Other piRNAs expressed in lymphocytes are mentioned by different authors in papers on germ cells [
56], oocytes, embryos [
57], human neuroblastoma [
58], differentiation of human mesenchymal stromal cells [
59], bladder cancer [
60] and gastric cancer, where piR-31355, another piRNA upregulated in COVID-19 patients’ lymphocytes was pointed out as a potential biomarker of gastric cancer [
61]. The function and role of aforementioned piRNAs remains a matter of debate, as the present piRNA dataset is not available for KEGG mapping or functional enrichment analysis [
62].
When analyzing differential expression in COVID-19 patients’ monocytes our attention was drawn by 1 of 4 highly upregulated piRNAs’ - piR-31623. In a research dedicated to studying exosomes derived from lung basal epithelial cells infected by respiratory syncytial virus (RSV), Chahar et al. presented a table of top 15 highly upregulated exosome-derived piRNA, where piR-31626 demonstrates an average read count of 48.19 in RSV exosomes, and 0.62 in mock exosomes [
63]. Additionally, in our research, we observed downregulation of piR-36169, whereas the same piRNA in RSV infected exosomes was highly upregulated [
63]. Both RSV and SARS-CoV-2 can induce syncytia formation in infected cells, but the mechanisms and consequences of syncytia formation may differ between the two viruses [
64]. In summary, RSV and SARS-CoV-2 have different genome sizes, polarities, protein encoding, and cellular receptors, however, both viruses can induce syncytia formation, but the mechanisms and consequences of syncytia formation may differ between the two viruses. Furthermore, exosomes isolated from RSV-infected cells were able to trigger the release of chemokines from A549 alveolar basal epithelial cells and human monocytes, according to Chahar et al. This suggests that exosomes released during infection may change cellular responses, either activating or suppressing the innate immune system [
63]. Given the fact that both viruses cause syncytia formation, it is possible that piR-31626 may be circumstantial evidence of syncytium remodeling.

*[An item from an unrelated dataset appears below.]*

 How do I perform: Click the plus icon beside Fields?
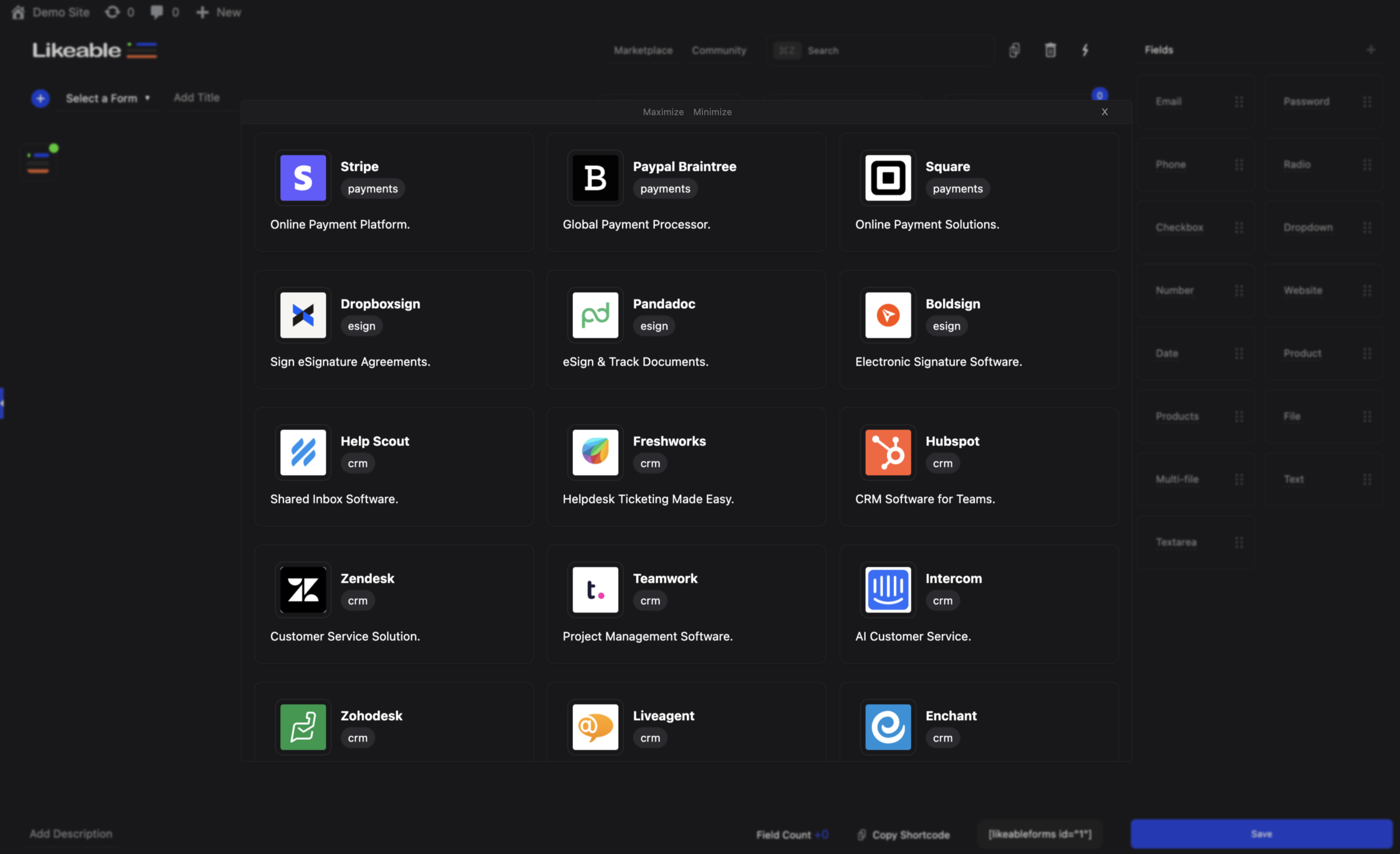point(1370,50)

In our study we attempted to portray distinguishable expression profiles for erythrocytes of healthy control donors and COVID-19 patients. Erythrocytes express their genetic material and proteins during their development in the bone marrow [
65]. There is currently limited information available on how piRNAs are expressed in erythrocytes, especially given the fact that they lack mitochondria, ribosomes, nuclei, and other organelles [
43]. Supposedly, the piRNA content in red blood cells that we observed remains from proerythroblast stages.